WRITTEN REQUEST -
Pick out each row below that contains the string "width" and copy those rows.

EXTRACTED RECORDS -
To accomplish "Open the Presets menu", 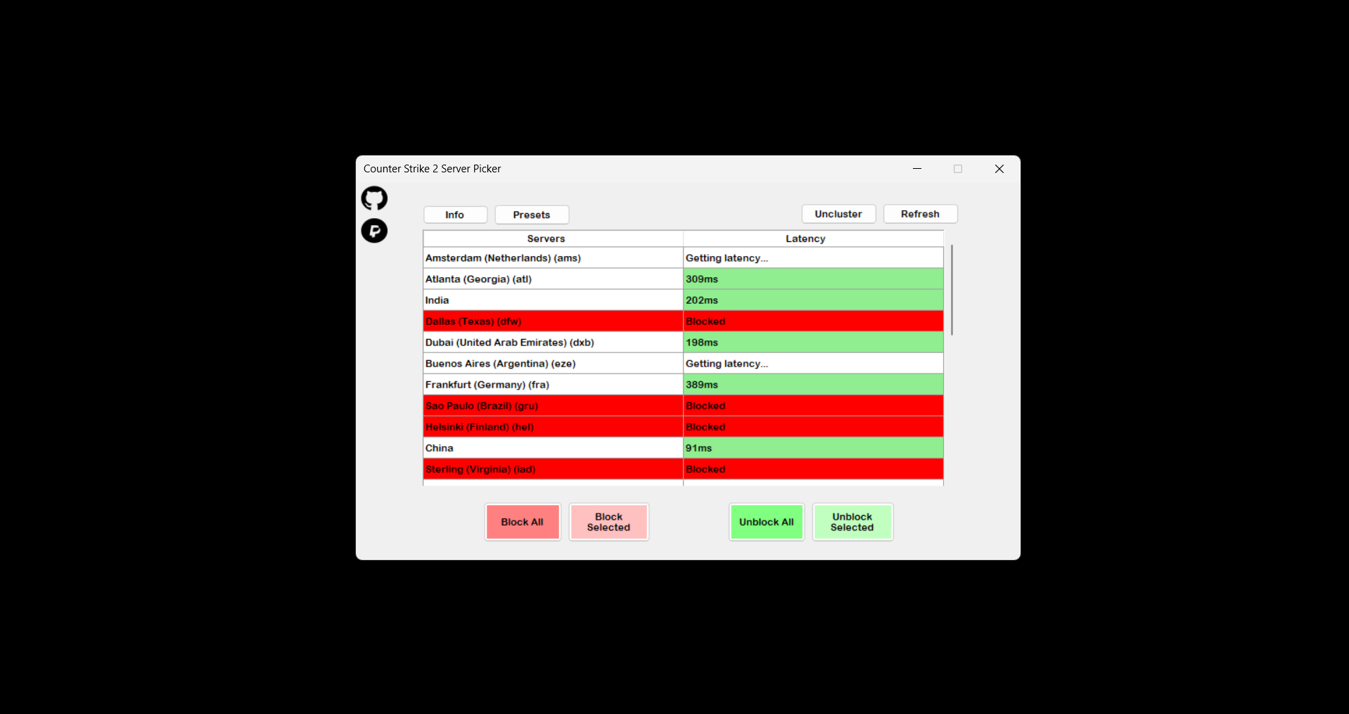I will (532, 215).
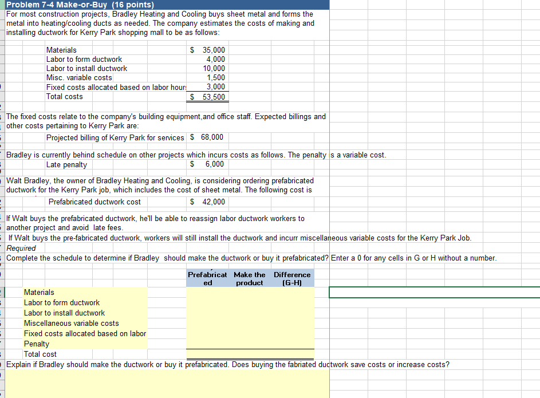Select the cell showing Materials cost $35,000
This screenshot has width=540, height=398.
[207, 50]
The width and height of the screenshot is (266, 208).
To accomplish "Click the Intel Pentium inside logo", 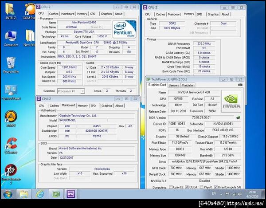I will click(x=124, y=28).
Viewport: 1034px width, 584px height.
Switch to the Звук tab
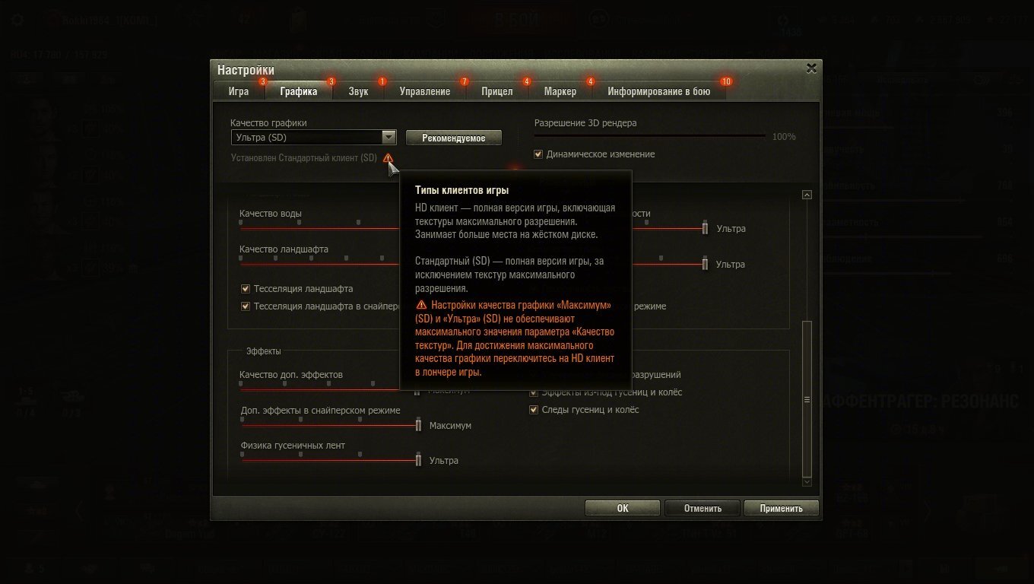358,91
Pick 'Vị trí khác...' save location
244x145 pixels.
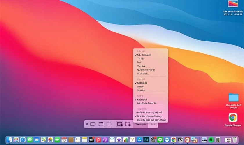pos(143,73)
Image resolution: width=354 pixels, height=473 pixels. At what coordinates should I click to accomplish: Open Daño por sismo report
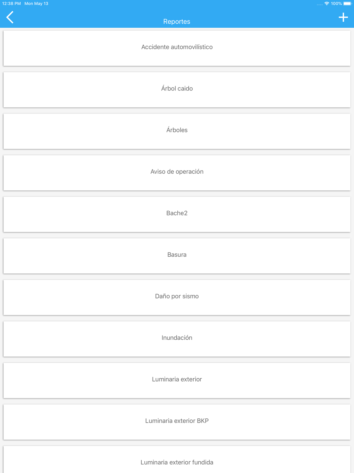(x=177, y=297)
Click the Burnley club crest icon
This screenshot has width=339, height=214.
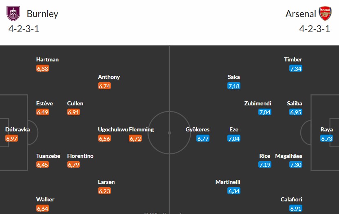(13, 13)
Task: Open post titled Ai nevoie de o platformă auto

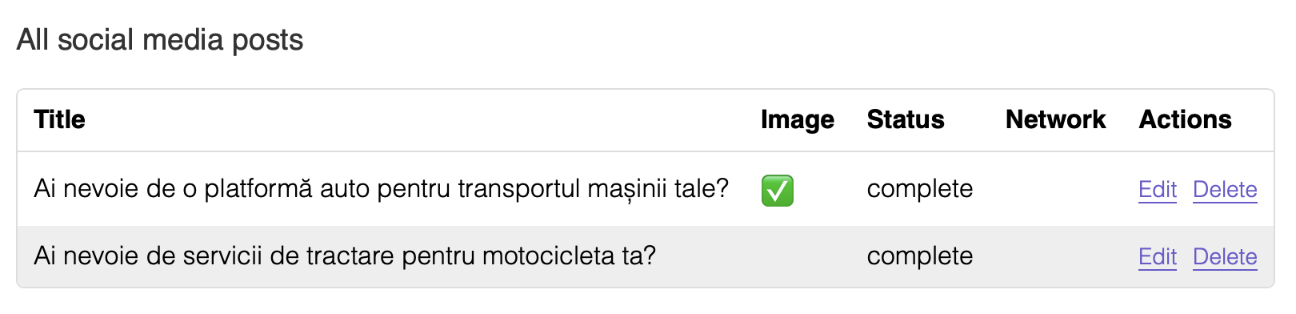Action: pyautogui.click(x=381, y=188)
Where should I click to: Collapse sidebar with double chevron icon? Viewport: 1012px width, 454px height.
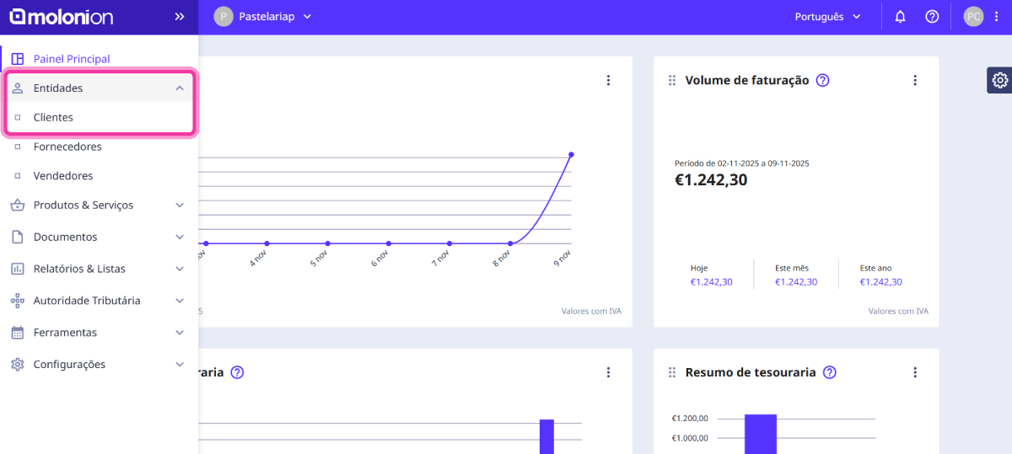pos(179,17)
---
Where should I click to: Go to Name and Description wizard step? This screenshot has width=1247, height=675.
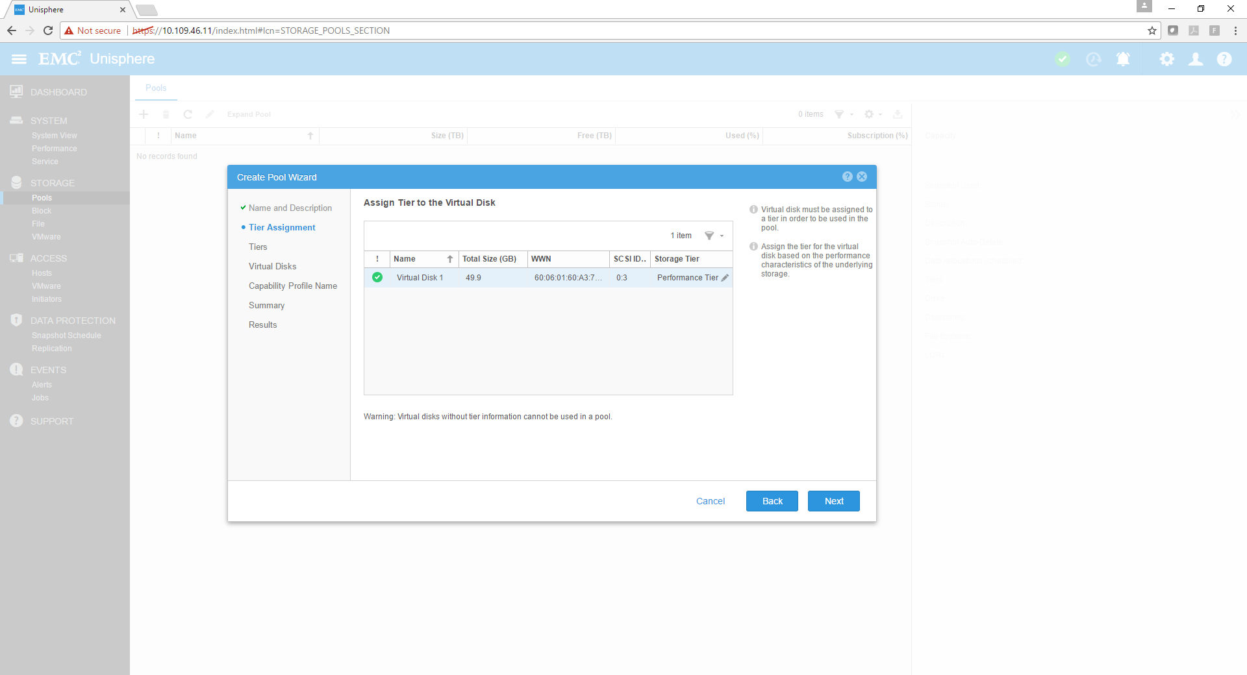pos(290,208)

TASK SOLUTION -
This screenshot has width=540, height=398.
The width and height of the screenshot is (266, 208).
Viewport: 1034px width, 584px height.
Image resolution: width=354 pixels, height=473 pixels. At what coordinates should I click to accomplish: Open Daño por sismo report
This screenshot has width=339, height=214.
Where should I click to: Collapse sidebar with double chevron icon? Viewport: 1012px width, 454px height.
Where should I click to: Go to Name and Description wizard step? This screenshot has width=1247, height=675.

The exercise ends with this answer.